◆ TASK DATA:

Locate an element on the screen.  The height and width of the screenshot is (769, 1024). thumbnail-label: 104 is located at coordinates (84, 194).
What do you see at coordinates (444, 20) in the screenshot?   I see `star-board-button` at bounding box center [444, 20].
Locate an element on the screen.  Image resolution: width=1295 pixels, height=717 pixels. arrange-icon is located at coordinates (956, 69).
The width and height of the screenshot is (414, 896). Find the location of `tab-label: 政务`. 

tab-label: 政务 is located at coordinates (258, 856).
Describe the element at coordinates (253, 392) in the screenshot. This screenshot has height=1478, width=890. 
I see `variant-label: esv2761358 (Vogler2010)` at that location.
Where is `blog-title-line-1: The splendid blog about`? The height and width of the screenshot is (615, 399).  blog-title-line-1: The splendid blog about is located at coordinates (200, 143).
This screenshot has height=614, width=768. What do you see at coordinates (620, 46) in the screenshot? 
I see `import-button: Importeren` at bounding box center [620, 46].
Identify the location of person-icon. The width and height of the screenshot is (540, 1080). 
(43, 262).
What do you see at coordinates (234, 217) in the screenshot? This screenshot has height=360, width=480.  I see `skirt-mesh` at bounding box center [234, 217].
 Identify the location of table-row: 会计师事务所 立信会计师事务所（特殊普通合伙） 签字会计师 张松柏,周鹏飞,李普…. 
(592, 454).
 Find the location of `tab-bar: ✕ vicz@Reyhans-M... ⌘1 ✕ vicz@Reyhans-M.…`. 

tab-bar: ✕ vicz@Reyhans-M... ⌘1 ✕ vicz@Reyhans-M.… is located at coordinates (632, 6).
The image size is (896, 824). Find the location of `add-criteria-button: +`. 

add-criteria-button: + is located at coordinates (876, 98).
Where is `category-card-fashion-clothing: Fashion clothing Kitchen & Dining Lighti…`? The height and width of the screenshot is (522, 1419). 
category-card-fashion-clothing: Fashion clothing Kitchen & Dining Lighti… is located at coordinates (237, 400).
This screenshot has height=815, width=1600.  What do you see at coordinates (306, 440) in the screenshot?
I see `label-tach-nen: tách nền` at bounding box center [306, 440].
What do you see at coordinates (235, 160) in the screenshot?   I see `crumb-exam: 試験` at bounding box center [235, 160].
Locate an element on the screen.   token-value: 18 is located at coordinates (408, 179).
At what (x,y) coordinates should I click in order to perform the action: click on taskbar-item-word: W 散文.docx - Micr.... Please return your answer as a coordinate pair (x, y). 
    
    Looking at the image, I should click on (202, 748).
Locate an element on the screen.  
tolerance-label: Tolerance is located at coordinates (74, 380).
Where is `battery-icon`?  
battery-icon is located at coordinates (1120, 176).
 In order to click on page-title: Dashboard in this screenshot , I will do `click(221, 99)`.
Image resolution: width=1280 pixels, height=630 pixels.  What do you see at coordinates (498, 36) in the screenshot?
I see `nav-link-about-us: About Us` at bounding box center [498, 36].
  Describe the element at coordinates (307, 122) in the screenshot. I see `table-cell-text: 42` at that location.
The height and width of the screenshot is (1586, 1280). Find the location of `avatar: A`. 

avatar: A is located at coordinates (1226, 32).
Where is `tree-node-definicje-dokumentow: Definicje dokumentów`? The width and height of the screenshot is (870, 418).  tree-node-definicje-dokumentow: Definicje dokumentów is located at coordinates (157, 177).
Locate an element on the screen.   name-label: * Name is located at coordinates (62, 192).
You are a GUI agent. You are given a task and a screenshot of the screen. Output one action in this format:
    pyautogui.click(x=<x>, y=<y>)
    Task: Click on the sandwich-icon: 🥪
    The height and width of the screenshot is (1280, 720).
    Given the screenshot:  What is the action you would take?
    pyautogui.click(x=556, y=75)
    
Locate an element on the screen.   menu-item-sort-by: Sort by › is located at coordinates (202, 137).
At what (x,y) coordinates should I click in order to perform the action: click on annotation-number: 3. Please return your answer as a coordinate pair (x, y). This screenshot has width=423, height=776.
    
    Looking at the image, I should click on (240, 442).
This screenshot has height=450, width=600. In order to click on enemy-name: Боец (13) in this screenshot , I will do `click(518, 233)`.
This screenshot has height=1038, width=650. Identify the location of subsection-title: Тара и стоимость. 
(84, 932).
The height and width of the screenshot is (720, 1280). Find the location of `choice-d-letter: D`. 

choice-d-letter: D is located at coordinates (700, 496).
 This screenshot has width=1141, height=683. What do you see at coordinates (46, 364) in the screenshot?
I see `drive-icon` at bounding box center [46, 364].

◆ ASSIGNMENT: Please write out all of the lines above exactly as they appear, without changing anything.

◆ TASK ANSWER:
Locate an element on the screen.  The height and width of the screenshot is (769, 1024). thumbnail-label: 104 is located at coordinates (84, 194).
What do you see at coordinates (444, 20) in the screenshot?   I see `star-board-button` at bounding box center [444, 20].
Locate an element on the screen.  Image resolution: width=1295 pixels, height=717 pixels. arrange-icon is located at coordinates (956, 69).
The width and height of the screenshot is (414, 896). Find the location of `tab-label: 政务`. 

tab-label: 政务 is located at coordinates (258, 856).
Describe the element at coordinates (253, 392) in the screenshot. This screenshot has height=1478, width=890. 
I see `variant-label: esv2761358 (Vogler2010)` at that location.
Where is `blog-title-line-1: The splendid blog about`? The height and width of the screenshot is (615, 399).  blog-title-line-1: The splendid blog about is located at coordinates (200, 143).
This screenshot has height=614, width=768. What do you see at coordinates (620, 46) in the screenshot? 
I see `import-button: Importeren` at bounding box center [620, 46].
Identify the location of person-icon. The width and height of the screenshot is (540, 1080). 
(43, 262).
What do you see at coordinates (234, 217) in the screenshot? This screenshot has height=360, width=480.  I see `skirt-mesh` at bounding box center [234, 217].
 Identify the location of table-row: 会计师事务所 立信会计师事务所（特殊普通合伙） 签字会计师 张松柏,周鹏飞,李普…. 
(592, 454).
 Find the location of `tab-bar: ✕ vicz@Reyhans-M... ⌘1 ✕ vicz@Reyhans-M.…`. 

tab-bar: ✕ vicz@Reyhans-M... ⌘1 ✕ vicz@Reyhans-M.… is located at coordinates (632, 6).
The image size is (896, 824). Find the location of `add-criteria-button: +`. 

add-criteria-button: + is located at coordinates (876, 98).
Where is `category-card-fashion-clothing: Fashion clothing Kitchen & Dining Lighti…`? The height and width of the screenshot is (522, 1419). 
category-card-fashion-clothing: Fashion clothing Kitchen & Dining Lighti… is located at coordinates (237, 400).
This screenshot has height=815, width=1600.  What do you see at coordinates (306, 440) in the screenshot?
I see `label-tach-nen: tách nền` at bounding box center [306, 440].
What do you see at coordinates (235, 160) in the screenshot?   I see `crumb-exam: 試験` at bounding box center [235, 160].
Locate an element on the screen.   token-value: 18 is located at coordinates (408, 179).
At what (x,y) coordinates should I click in order to perform the action: click on taskbar-item-word: W 散文.docx - Micr.... Please return your answer as a coordinate pair (x, y). 
    
    Looking at the image, I should click on (202, 748).
Locate an element on the screen.  
tolerance-label: Tolerance is located at coordinates (74, 380).
Where is `battery-icon`?  
battery-icon is located at coordinates (1120, 176).
 In order to click on page-title: Dashboard in this screenshot , I will do `click(221, 99)`.
Image resolution: width=1280 pixels, height=630 pixels.  What do you see at coordinates (498, 36) in the screenshot?
I see `nav-link-about-us: About Us` at bounding box center [498, 36].
  Describe the element at coordinates (307, 122) in the screenshot. I see `table-cell-text: 42` at that location.
The height and width of the screenshot is (1586, 1280). Find the location of `avatar: A`. 

avatar: A is located at coordinates (1226, 32).
Where is `tree-node-definicje-dokumentow: Definicje dokumentów`? The width and height of the screenshot is (870, 418).  tree-node-definicje-dokumentow: Definicje dokumentów is located at coordinates (157, 177).
Locate an element on the screen.   name-label: * Name is located at coordinates (62, 192).
You are a GUI agent. You are given a task and a screenshot of the screen. Output one action in this format:
    pyautogui.click(x=<x>, y=<y>)
    Task: Click on the sandwich-icon: 🥪
    The height and width of the screenshot is (1280, 720).
    Given the screenshot:  What is the action you would take?
    pyautogui.click(x=556, y=75)
    
Locate an element on the screen.   menu-item-sort-by: Sort by › is located at coordinates (202, 137).
At what (x,y) coordinates should I click in order to perform the action: click on annotation-number: 3. Please return your answer as a coordinate pair (x, y). This screenshot has width=423, height=776.
    
    Looking at the image, I should click on (240, 442).
This screenshot has height=450, width=600. In order to click on enemy-name: Боец (13) in this screenshot , I will do `click(518, 233)`.
This screenshot has height=1038, width=650. Identify the location of subsection-title: Тара и стоимость. 
(84, 932).
The height and width of the screenshot is (720, 1280). Find the location of `choice-d-letter: D`. 

choice-d-letter: D is located at coordinates (700, 496).
 This screenshot has width=1141, height=683. What do you see at coordinates (46, 364) in the screenshot?
I see `drive-icon` at bounding box center [46, 364].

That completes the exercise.